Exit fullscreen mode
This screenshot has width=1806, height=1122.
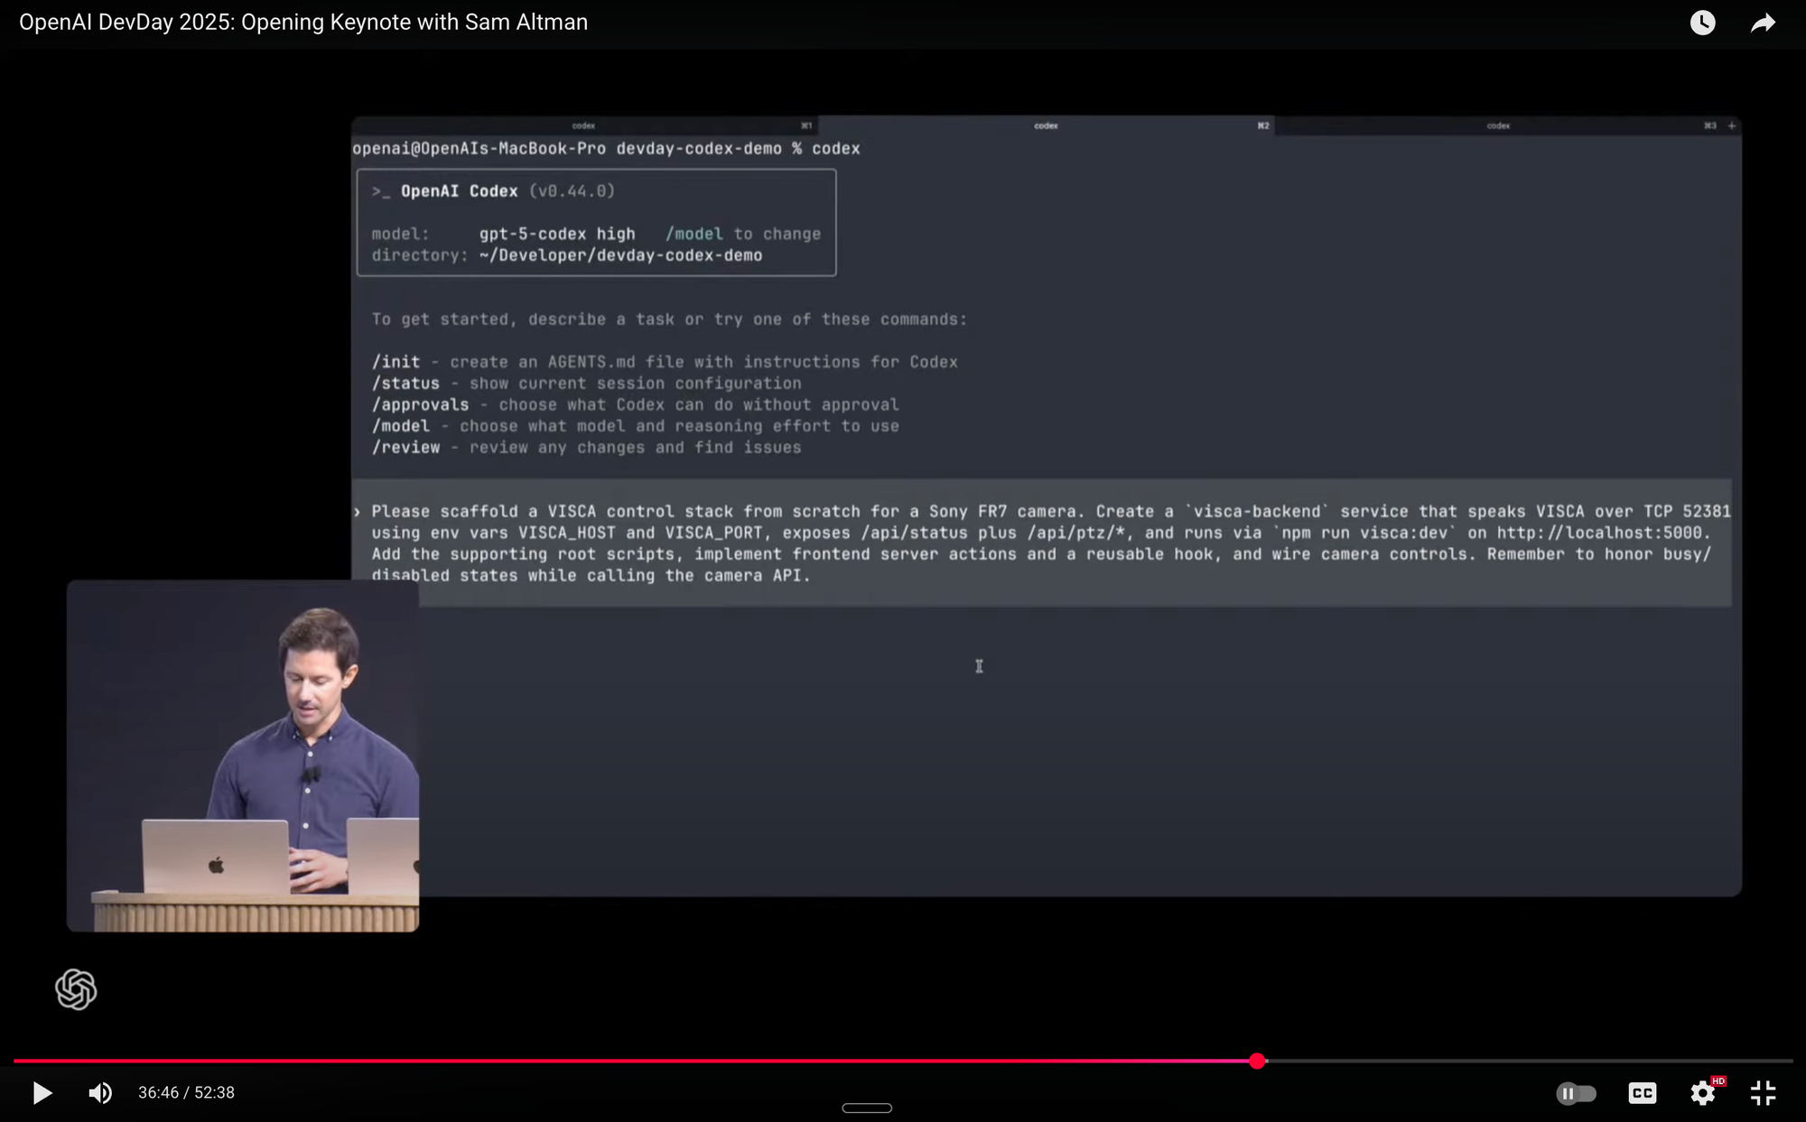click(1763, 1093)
* * *
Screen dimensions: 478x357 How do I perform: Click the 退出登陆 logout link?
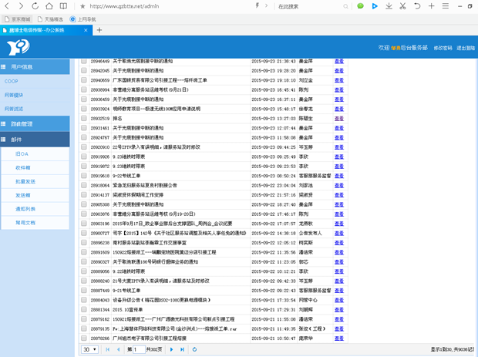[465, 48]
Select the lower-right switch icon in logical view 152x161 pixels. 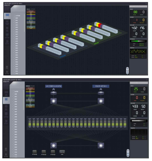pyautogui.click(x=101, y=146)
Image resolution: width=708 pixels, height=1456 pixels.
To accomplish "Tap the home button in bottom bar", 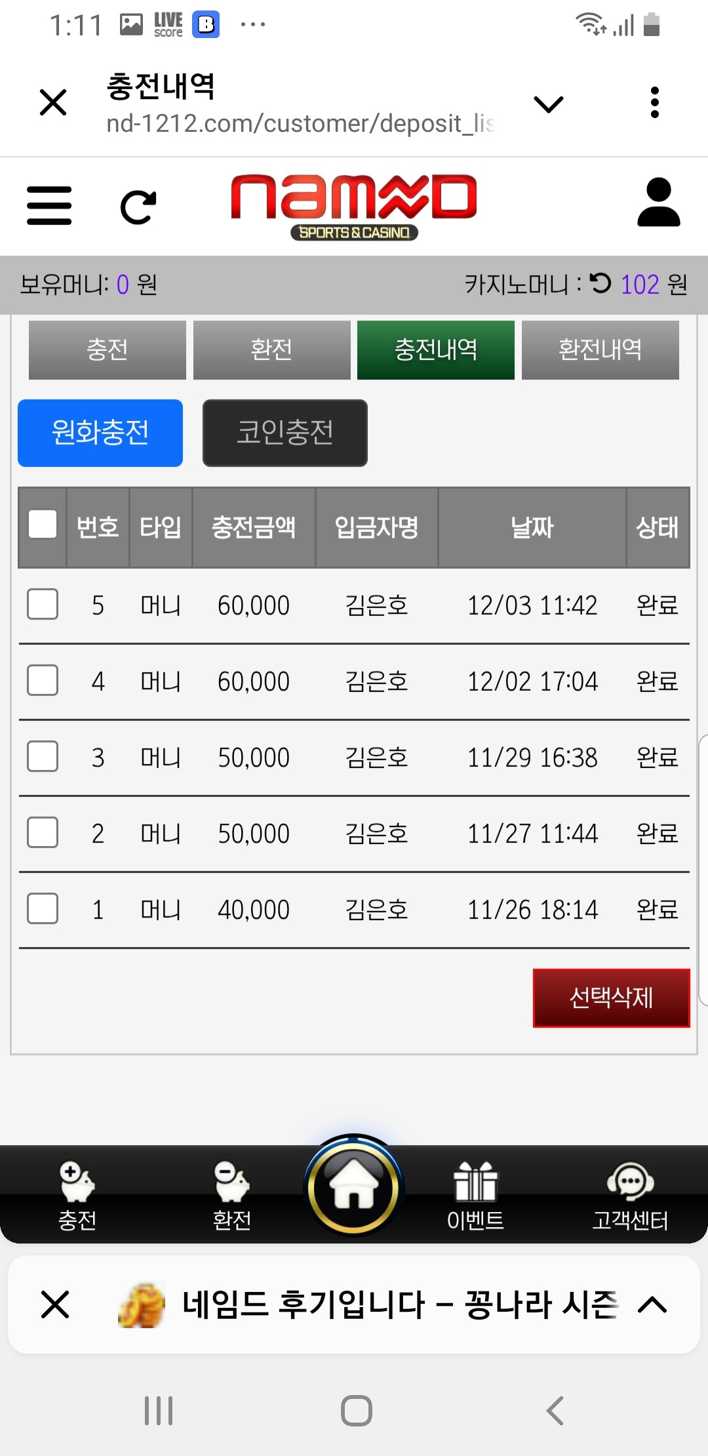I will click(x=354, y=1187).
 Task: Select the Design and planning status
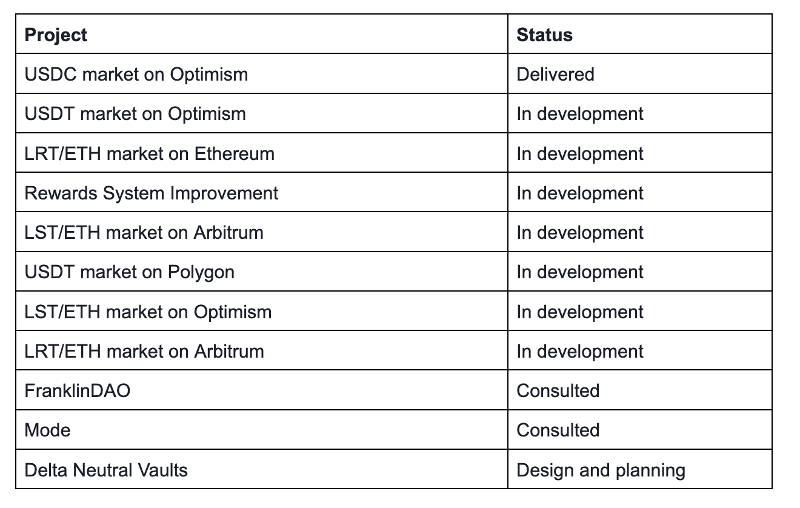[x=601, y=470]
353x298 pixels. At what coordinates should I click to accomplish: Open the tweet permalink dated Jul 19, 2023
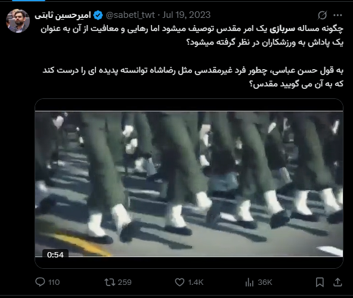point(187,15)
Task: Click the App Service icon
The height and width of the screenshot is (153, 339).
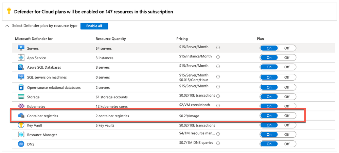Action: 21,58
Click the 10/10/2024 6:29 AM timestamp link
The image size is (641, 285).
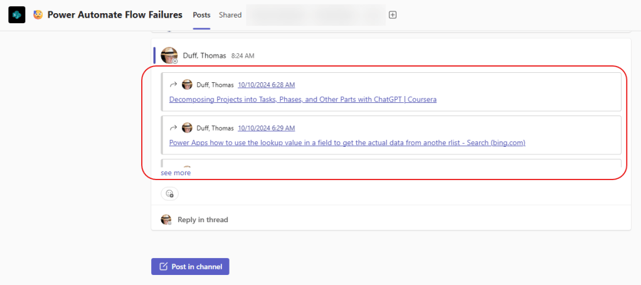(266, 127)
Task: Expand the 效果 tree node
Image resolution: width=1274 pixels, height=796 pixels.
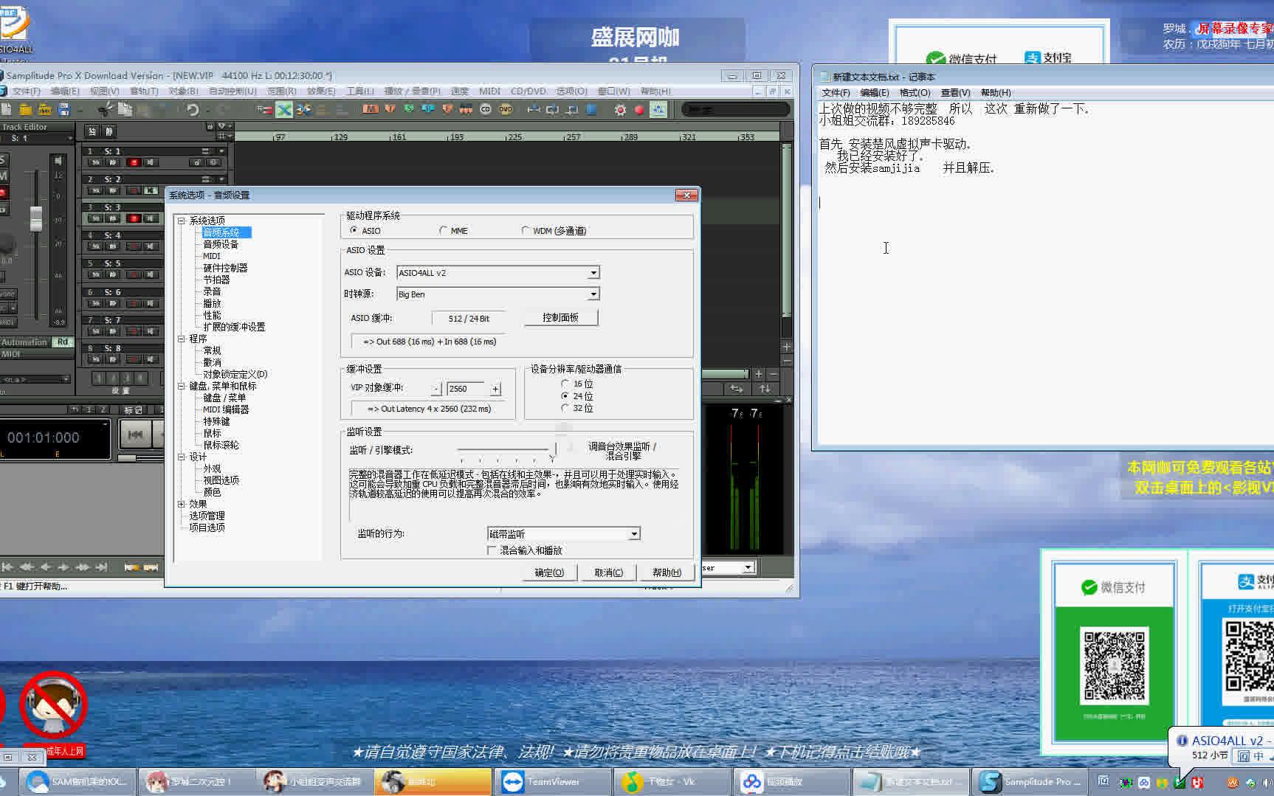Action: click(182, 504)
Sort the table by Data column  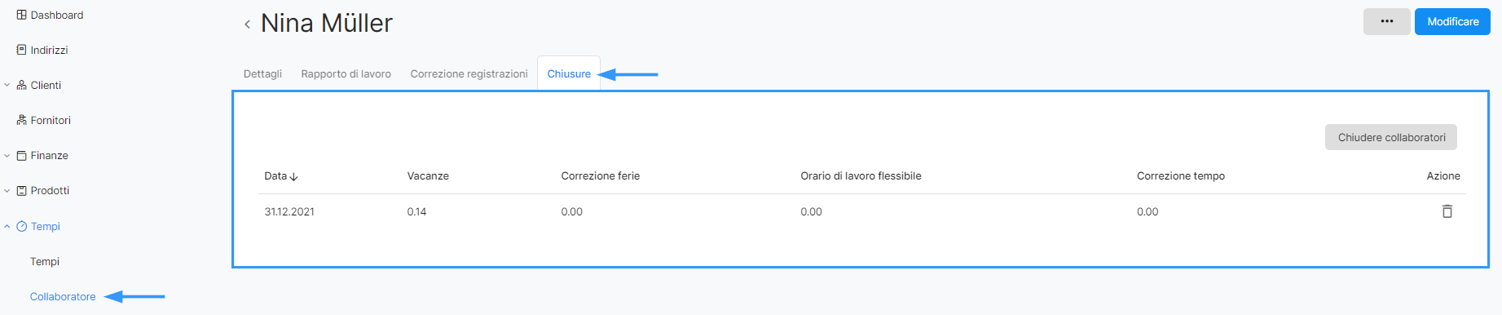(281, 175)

▶ The problem:
Please echo the records from the line with "Exit fullscreen mode" up to and including the line with "click(1763, 1093)", leaving the pictures out.

▶ Response for this exercise:
Exit fullscreen mode
This screenshot has width=1806, height=1122.
click(1763, 1093)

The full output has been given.